Case Study · BetterPlace · Attendance · 2021
A roster is the tool supervisors use to plan, organise, and manage shifts for blue-collar workers. In Indian manufacturing, a machine that sits idle causes significant production loss — roster management is high-stakes, high-frequency.
BetterPlace's Attendance product had a roster feature. It worked with small data sets. As client roster sizes grew, the system struggled. What was manageable became so painful that clients abandoned the digital tool entirely and returned to manual Excel sheets and paper records.

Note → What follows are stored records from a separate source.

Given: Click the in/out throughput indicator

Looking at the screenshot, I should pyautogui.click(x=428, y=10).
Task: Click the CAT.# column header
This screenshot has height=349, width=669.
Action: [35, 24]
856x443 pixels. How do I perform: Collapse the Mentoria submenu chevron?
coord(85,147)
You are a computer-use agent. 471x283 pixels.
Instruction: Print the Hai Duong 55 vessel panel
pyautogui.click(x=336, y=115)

When clients return to paper, the product has failed them fundamentally. Not as a feature gap — as a breakdown of trust.
Who was suffering
Roster system architecture — mapping how location, shifts, OT, and publishing connect before designing any screen
We ran in-person interviews with actual supervisors, board members, and production managers. Pandemic constrained access — it didn't eliminate the research.

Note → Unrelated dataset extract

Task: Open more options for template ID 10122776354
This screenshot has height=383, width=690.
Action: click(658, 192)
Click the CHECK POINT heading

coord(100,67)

"The supervisors were seeking at a different angle for roster. They want it handy. Fast. They should be able to get to the roster and know where is man."
Key insight 01
"Where is man?" — not "what is the schedule for Tuesday?" Supervisors think in positions (who is covering this machine, this zone) not time slots. The entire old roster UI was organised around the wrong axis.
Key insight 02
Supervisors navigated three separate screens to understand the current state, find the right employee, and make an edit. By the time they finished, the situation on the floor had changed.
Key insight 03
Workers call out sick, leave suddenly, miss shifts. Supervisors maintained a mental list of backups. The system had no concept of backup assignments. All contingency planning happened outside the product.
Key insight 04
Two systems, no integration. Planned vs. actual comparison was done entirely by hand. 12 hours a week of manual cross-referencing.
Wireframe explorations — iterating on layout, information density, and the shift assignment flow with active annotation
The new roster leads with positions (zones, machines, roles) as the primary structure. A supervisor opening the roster immediately sees "who is covering what." The answer to "where is man" is visible without navigation.
Old flow: navigate → find day → click edit → select shift → confirm. Five steps, three screens. New flow: tap slot → select from filtered available workers → done. Two taps. One screen. Faster than paper for the first time.
Every shift slot supports a primary and backup assignment. Backup is visible in the roster view. When a primary worker is absent, the backup surfaces automatically. The contingency plan is now part of the plan.
Planned vs. actual is visible on the same screen. The 12 hours/week of manual reconciliation is eliminated — the system does the comparison automatically.